> Task details: Please count the lines in the entries below that contain the string "name", treating uppercase and lowercase as different, and reply with the number alone.

> Exercise material:
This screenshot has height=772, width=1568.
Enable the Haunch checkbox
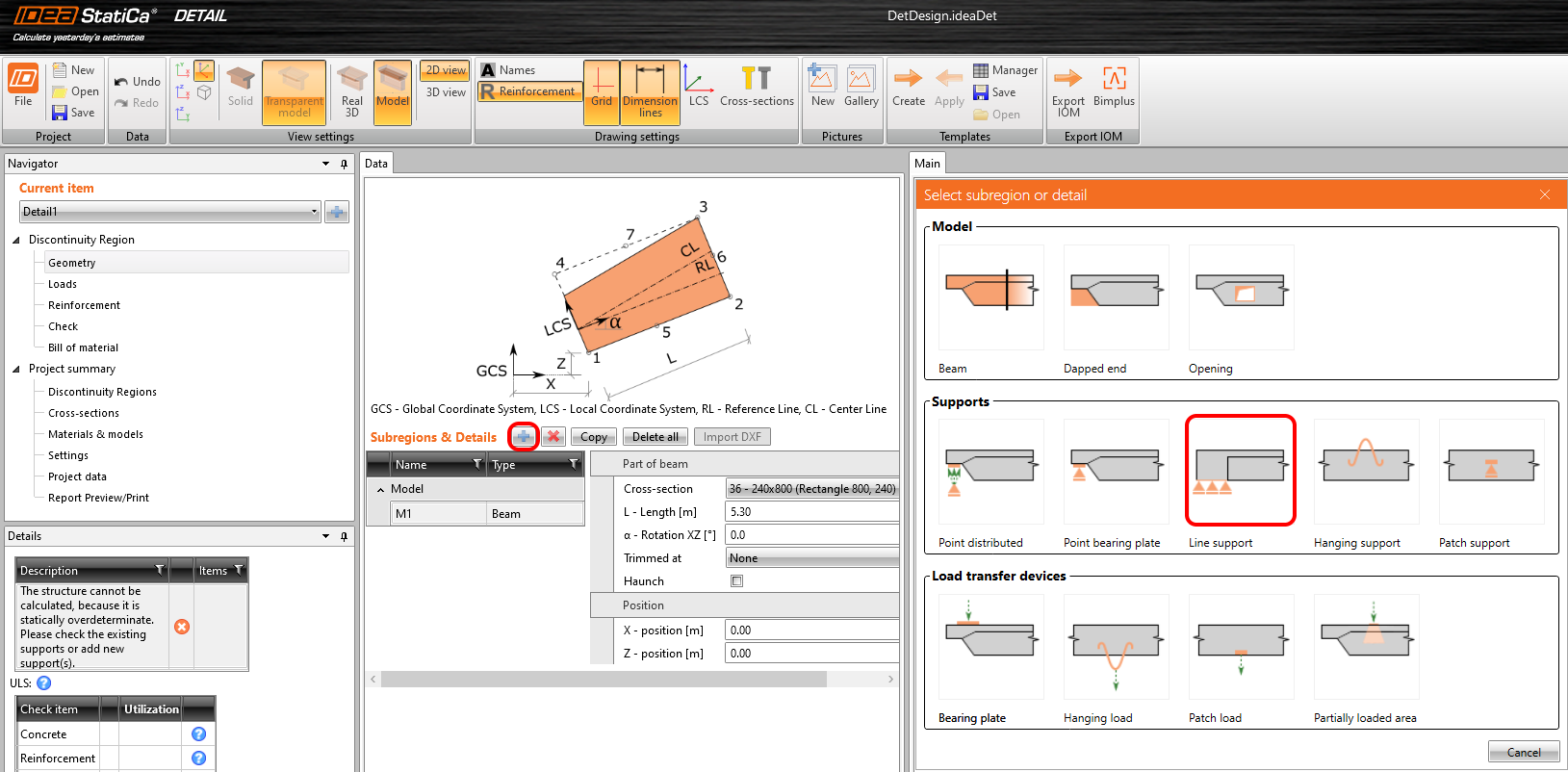[736, 581]
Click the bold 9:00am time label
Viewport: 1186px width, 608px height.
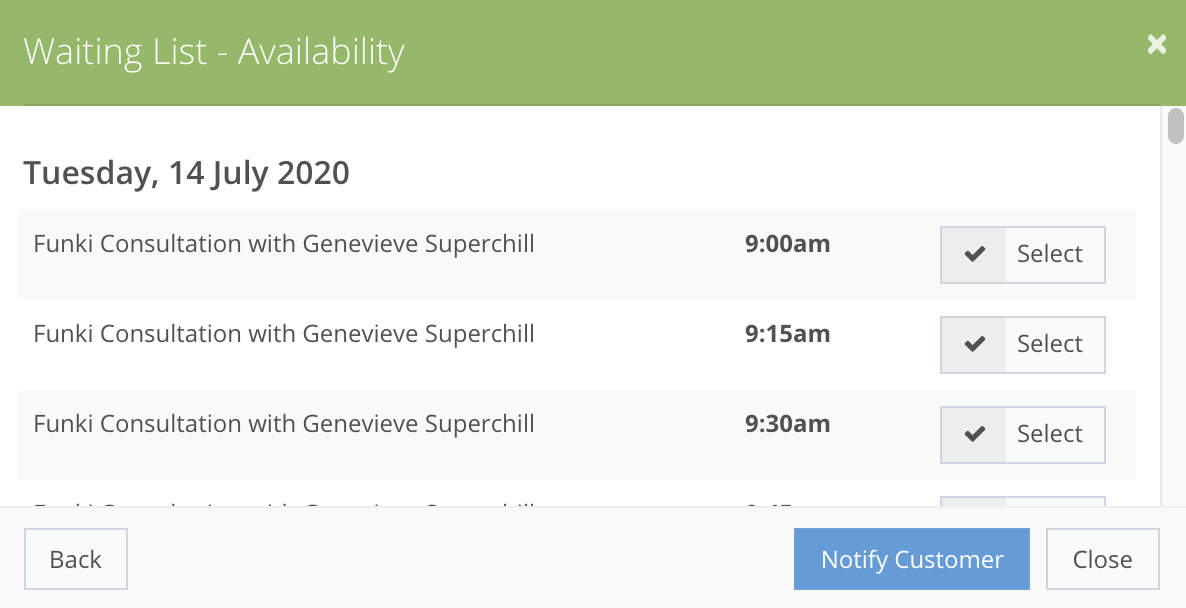[x=787, y=243]
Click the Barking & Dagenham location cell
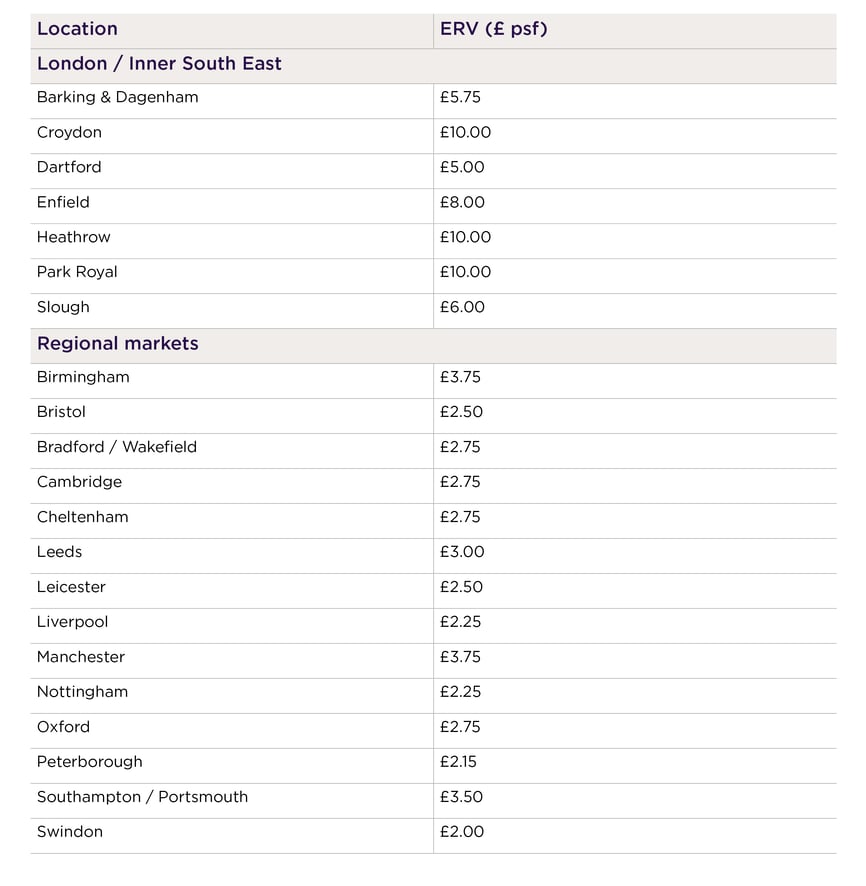Image resolution: width=866 pixels, height=886 pixels. point(117,98)
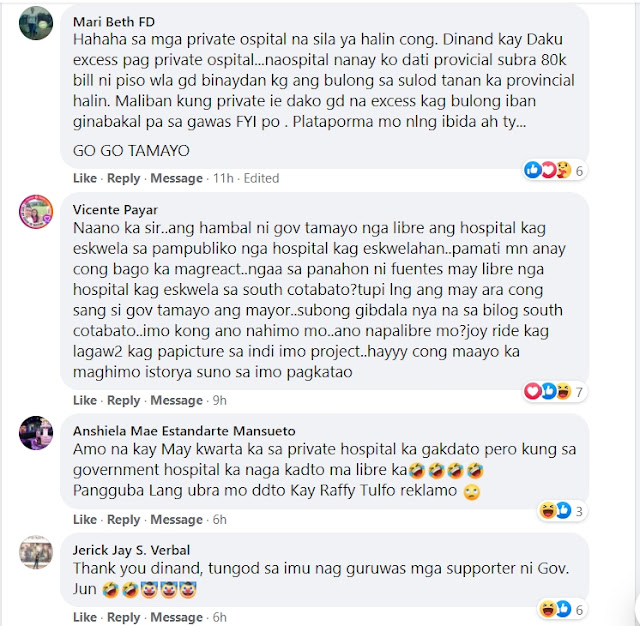The width and height of the screenshot is (640, 626).
Task: Open Vicente Payar's name link
Action: click(x=115, y=210)
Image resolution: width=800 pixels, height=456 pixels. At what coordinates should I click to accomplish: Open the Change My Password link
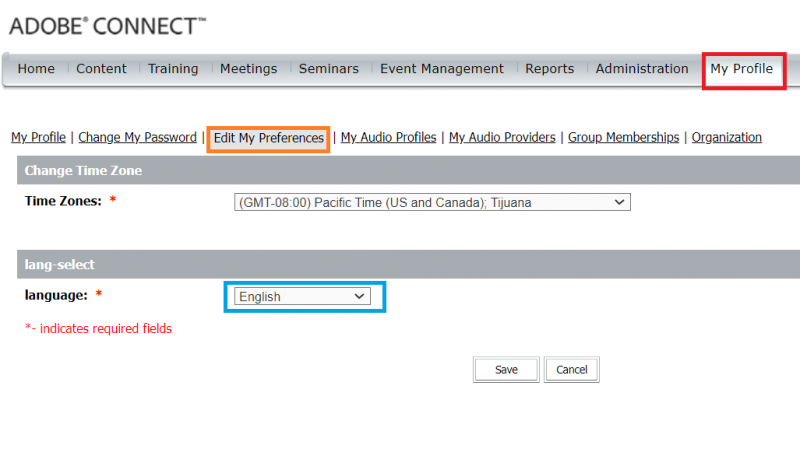137,138
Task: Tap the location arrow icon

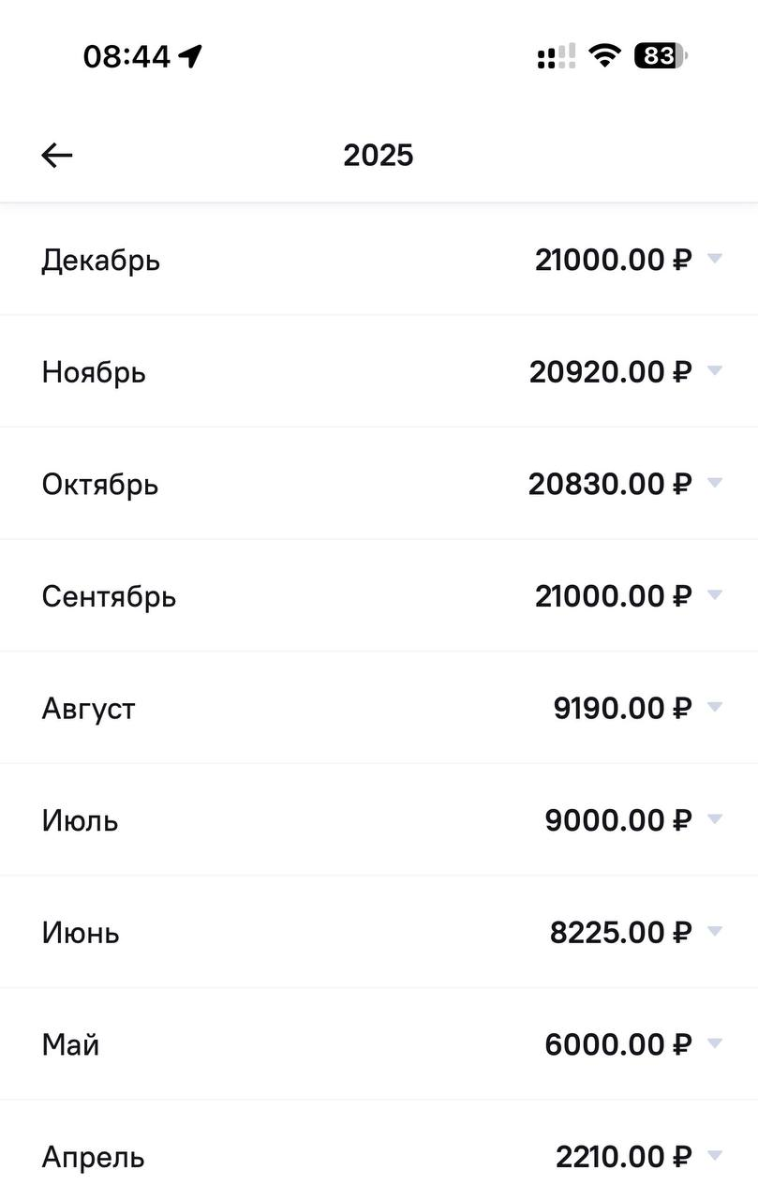Action: tap(190, 57)
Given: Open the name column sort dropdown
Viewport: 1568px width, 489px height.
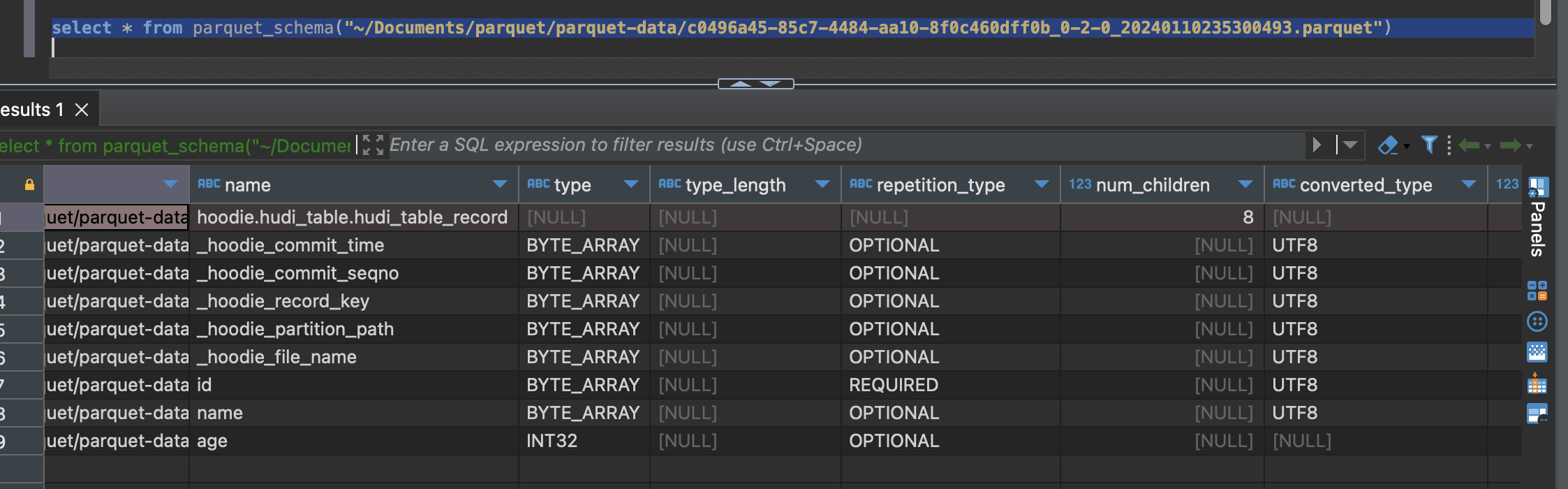Looking at the screenshot, I should [x=500, y=184].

> Task answer: 2